In Hi-Lex Controls, Inc. v. Blue Cross Blue Shield of Michigan, the Sixth Circuit upheld a determination that Blue Cross Blue Shield functioned as an ERISA fiduciary and breached that fiduciary duty, justifying $5.1 million in damages and nearly a million dollars in pre-judgment interest. The plaintiff was an automotive supply company that contracted with Blue Cross Blue Shield, which functioned as a third-party administrator for the health benefits plan. The case involved certain “administrative fees” that Blue Cross collected from the plaintiff of which the plaintiff claimed to be unaware.

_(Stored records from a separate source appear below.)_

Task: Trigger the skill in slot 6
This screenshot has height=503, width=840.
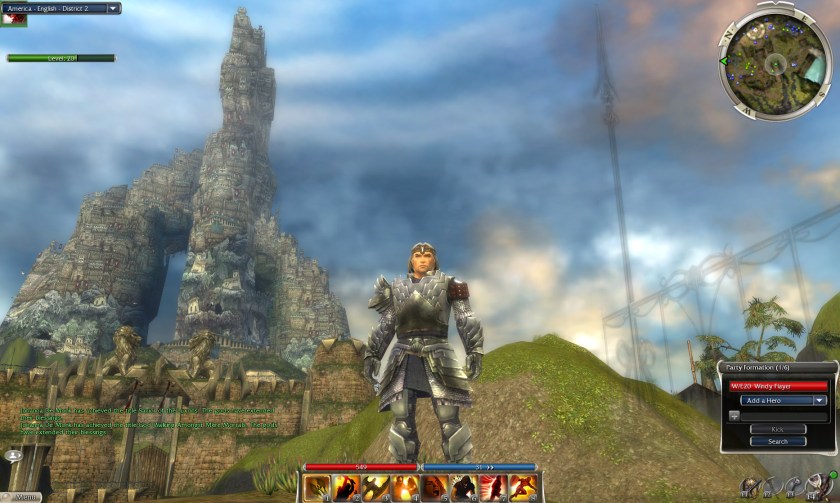Action: click(464, 488)
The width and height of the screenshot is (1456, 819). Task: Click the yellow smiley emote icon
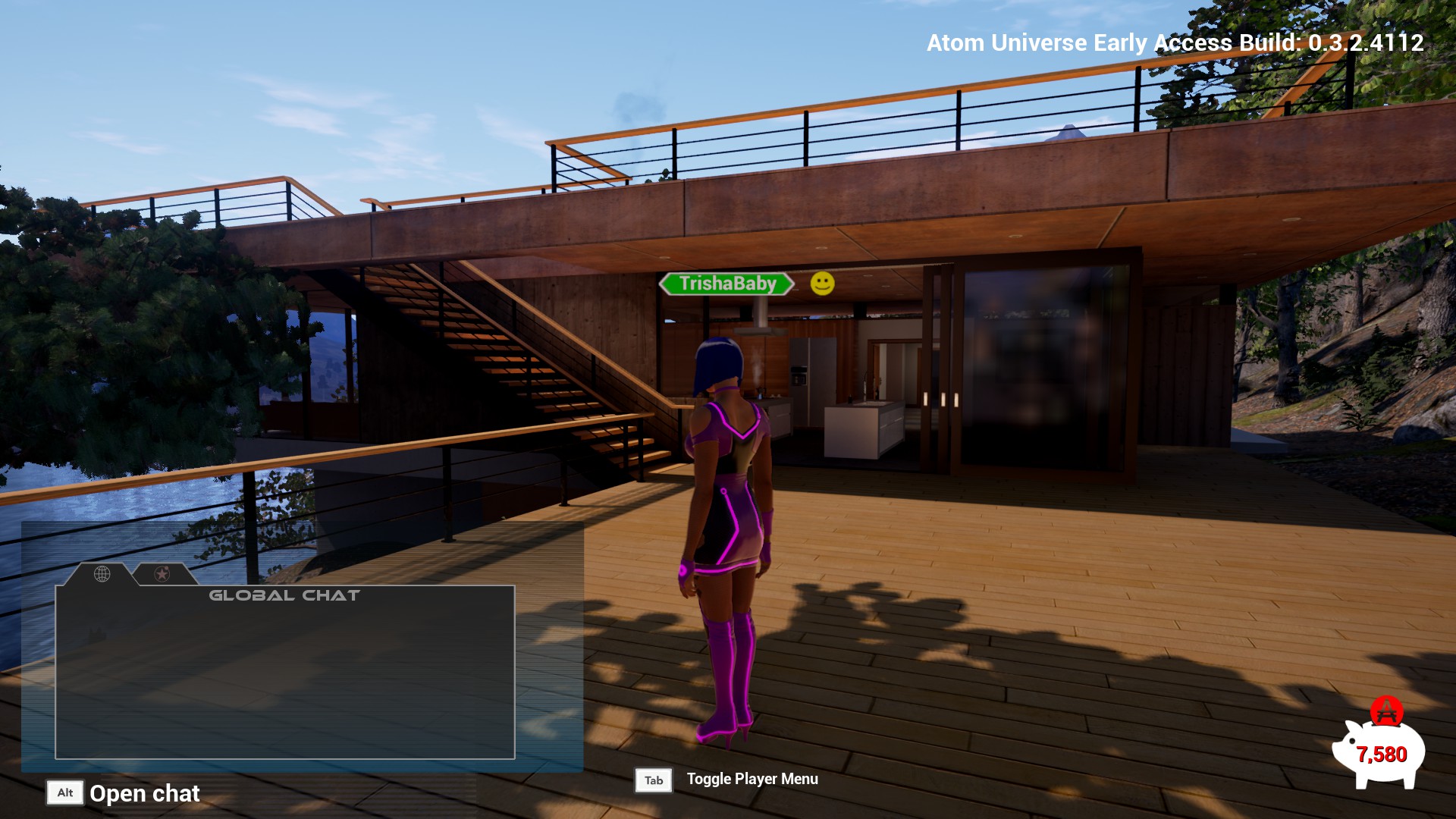pos(822,284)
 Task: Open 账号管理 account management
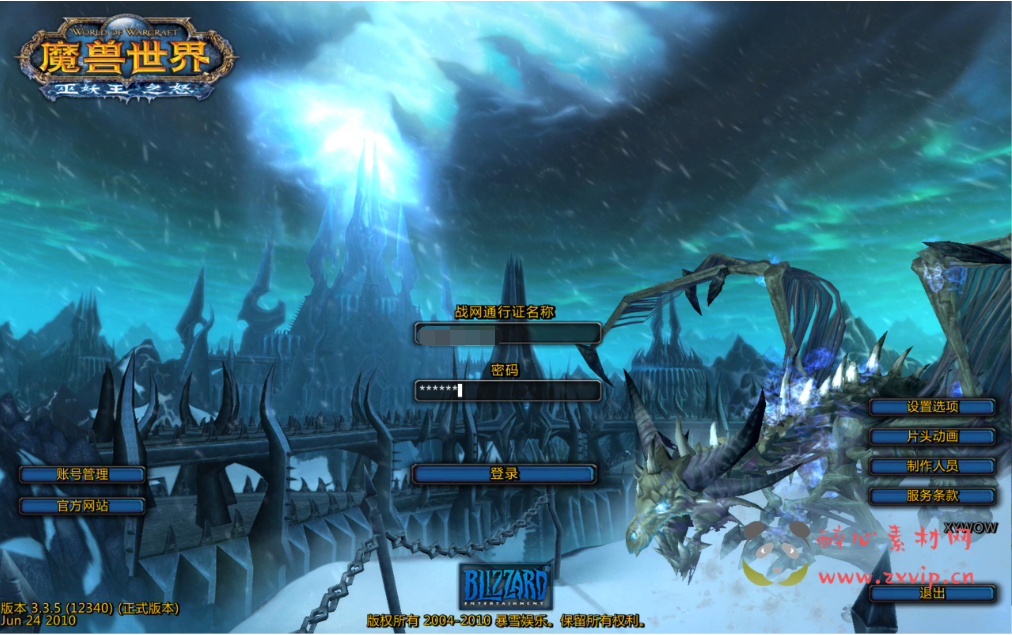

The Court first considered whether Blue Cross functioned as an ERISA fiduciary. Invoking a recent Sixth Circuit case (involving Blue Cross Blue Shield), the Court held that Blue Cross did constitute an ERISA fiduciary while serving as a third-party administrator in this case. The Court rejected Blue Cross’s attempts to characterize its arrangement with the plaintiff as a simple service agreement between two companies, because the plan’s terms establish that the beneficiaries have a reasonable expectation of the beneficial ownership interest in the funds rather than the plan.

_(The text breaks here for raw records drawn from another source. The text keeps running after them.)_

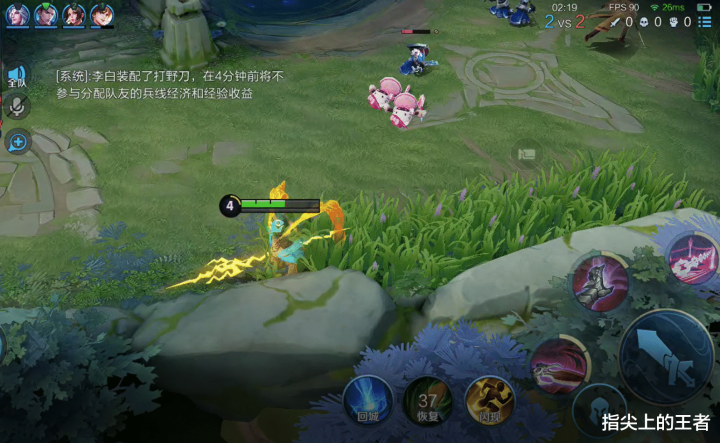
Task: Toggle the 全队 team speaker
Action: point(17,76)
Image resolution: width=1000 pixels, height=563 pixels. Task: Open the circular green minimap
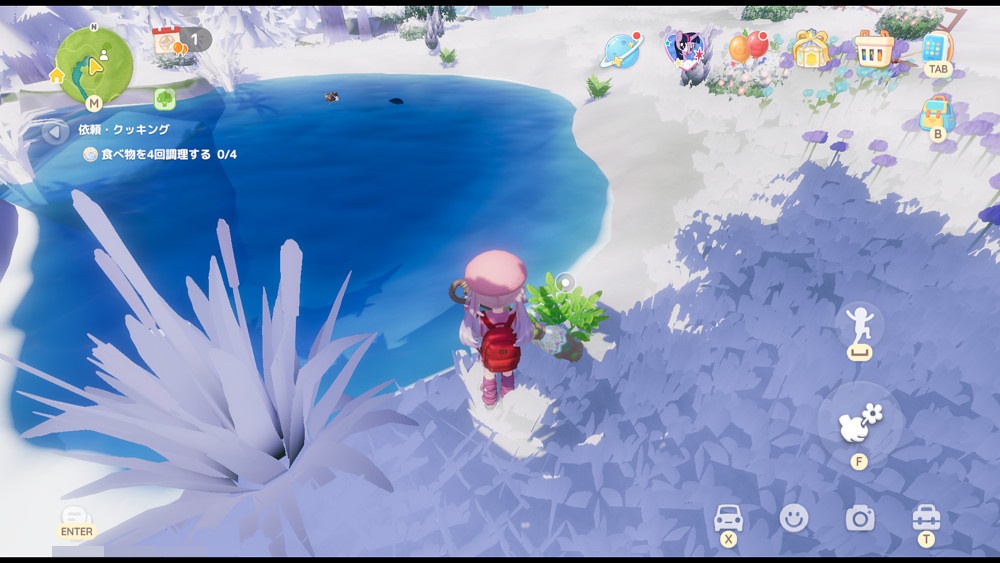(x=94, y=65)
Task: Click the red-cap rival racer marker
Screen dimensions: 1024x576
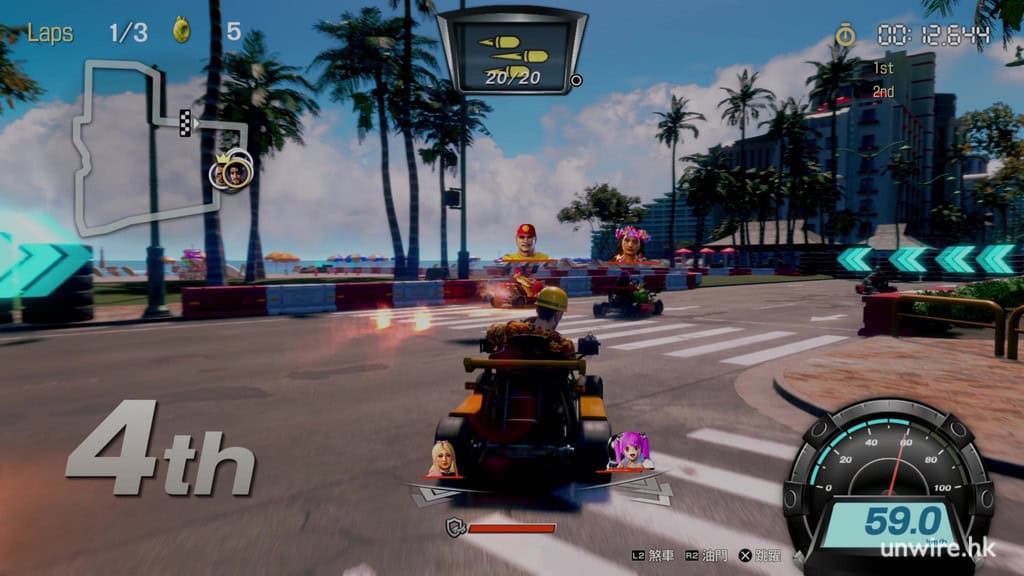Action: 526,241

On the merits of the fiduciary breach, the Sixth Circuit again turned to its prior decision involving Blue Cross Blue Shield as part of a basis for finding a breach. It rejected the argument that the fees at issue were simply “reasonable compensation” under ERISA. Because the fiduciary used the plan funds for its purposes, this constituted a breach that justified the substantial damages award under the circumstances.
With respect to pre-judgment interest, the plaintiff argued that the district court abused its discretion by failing to make sufficient findings of fact and that the interest calculation undercompensated the plaintiff for the lost value of the fees at issue. However, the Sixth Circuit found that the district court did not engage in a “mechanical application” of 28 U.S.C. § 1961, but instead utilized a blended rate for each of the years in question, with rates ranging from just above 6% to 0.14%. On balance, the Court found this not to constitute an abuse of discretion.